[isalist] Re: FW: Circumventing quarantine control in Windows 2003 and ISA 2004
- From: "Thomas W Shinder" <tshinder@xxxxxxxxxxx>
- To: <isalist@xxxxxxxxxxxxx>
- Date: Tue, 23 May 2006 11:59:52 -0500
http://www.ISAserver.org
-------------------------------------------------------
Yep, its not a security feature, it's a client health checking feature
for non-malicous connections.
While I would like a toaster to also be massage chair and a cigar boat,
the toaster just wasn't designed for those capabilities.
There are VPN-Q add-ins such as Fred Esnouf's QSS and Winfrasoft's VPN-Q
2006 which do make it a security feature, but out of the box it ain't.
Tom
Thomas W Shinder, M.D.
Site: www.isaserver.org
Blog: http://blogs.isaserver.org/shinder/
Book: http://tinyurl.com/3xqb7
MVP -- ISA Firewalls
> -----Original Message-----
> From: isalist-bounce@xxxxxxxxxxxxx
> [mailto:isalist-bounce@xxxxxxxxxxxxx] On Behalf Of Thor
> (Hammer of God)
> Sent: Tuesday, May 23, 2006 10:50 AM
> To: isalist@xxxxxxxxxxxxx
> Subject: [isalist] FW: Circumventing quarantine control in
> Windows 2003 and ISA 2004
>
> http://www.ISAserver.org
> -------------------------------------------------------
>
>
> Fyi...
>
> ------ Forwarded Message
> From: Memet Anwar <mmta.gm@xxxxxxxxx>
> Date: Thu, 18 May 2006 16:49:59 +0700
> To: <bugtraq@xxxxxxxxxxxxxxxxx>
> Subject: Circumventing quarantine control in Windows 2003 and ISA 2004
>
> For those unfamiliar with MS quarantine control, you can read
> Jon Hassel's
> tutorial on Windows 2003 Network Access Quarantine Control (NAQC)

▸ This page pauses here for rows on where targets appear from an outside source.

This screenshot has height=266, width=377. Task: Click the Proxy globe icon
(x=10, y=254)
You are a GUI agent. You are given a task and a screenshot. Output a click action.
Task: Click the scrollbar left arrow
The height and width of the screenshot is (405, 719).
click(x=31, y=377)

> [http://www.securityfocus.com/infocus/1794], and the ISA 2004
> VPN Quarantine
> (ISAQ) feature [http://www.securityfocus.com/infocus/1799].
>
> A simplistic mechanism used in both NAQC and ISAQ enable
> users to bypass the
> requirement set by administrators (such as XP must run SP2,
> should have
> latest virus-def, etc.). The problem is due to how the
> requirements are
> validated, it is trivial for users to trick RRAS/ISA into
> believing that the
> client's system are always aligned with the requirements,
> regardless the
> actual condition.
>
> To illustrate my point, I will use Jon's article part-1
> mentioned above,
> because it is much the same with Microsoft description on the
> subject that I
> see on MOC-2824B training material. Please refer to 'A
> Step-by-Step Overview
> of NAQC'-part of the article.
>
> There, step 1-7 will put the client connection into
> quarantine mode, which
> is fine. Step 8-9 shows that the CMAK profile will execute a
> client-side
> script to validate client's configuration based on the preconfigured
> baseline. If the client meets the requirement, the script should call
> rqc.exe with appropriate parameter. In Step 10-14, rqc.exe in
> the client
> send its result status to rqs.exe (the listener) on the
> server, along with
> its script version string. The listener then compare the
> script version
> string with its reference, before reconfiguring the session
> to a normal
> access.
>
> Now I see two weaknesses there.
>
> First, it is trivial for users to ensure that rqc.exe will
> always report
> success back to rqs.exe, regardless the actual condition of
> his/her system.
> The script (or any executables used) can be modified or
> replaced, and it
> will always work as long as the replacement knows what
> parameter must be
> obtained from CMAK, and what should be passed to rqc.exe.
>
> Second, in step 12, rqs.exe only performs string comparison
> of the script
> version to verify wether the correct script is in use by client.
>
> For example, if the admin-supplied script is a .cmd file, a
> user can replace
> the content with something like the following. Note that .vbs
> or .exe files
> can also be replaced, as long the same functionality is provided.
>
> @echo off
> @rem Use %ServiceDir% to locate rqc.exe.
> SET RQCLOC=%1\rqc.exe
> SET REMOVAL=get_this_from_the_orig_script
> %RQCLOC% %2 %3 7250 %4 %5 %REMOVAL%
>
> I've reported this issue to MSRC as a design flaw that could
> allow what they
> call 'ungranted trust' [1]. Part of their response was:
>
> ==========
> 1) Regardless of whether the Quarantine Control returns
> success or not, the
> actual "authentication and authorization" is handled
> correctly. You are
> correct, the Quarantine Control could be circumvented,
> however it is not a
> "security" feature. It is merely a tool to help
> administrators ensure the
> vast majority of their users will be held to a standard. In
> the worst case
> scenario, a user with an "infected" or "unpatched" machine
> could be allowed
> access. A malicious user would still be able to connect to
> the network with
> a "clean" machine and subsequently do something malicious.
>
> 2) <From ISA.chm::/FW_VPNSecurity.htm:>
> Security recommendations for a VPN
> * Use the ISA Server Quarantine Control feature, to provide
> phased network
> access for remote VPN clients. With Quarantine Control, clients are
> restricted to a quarantine mode before allowed access to the network.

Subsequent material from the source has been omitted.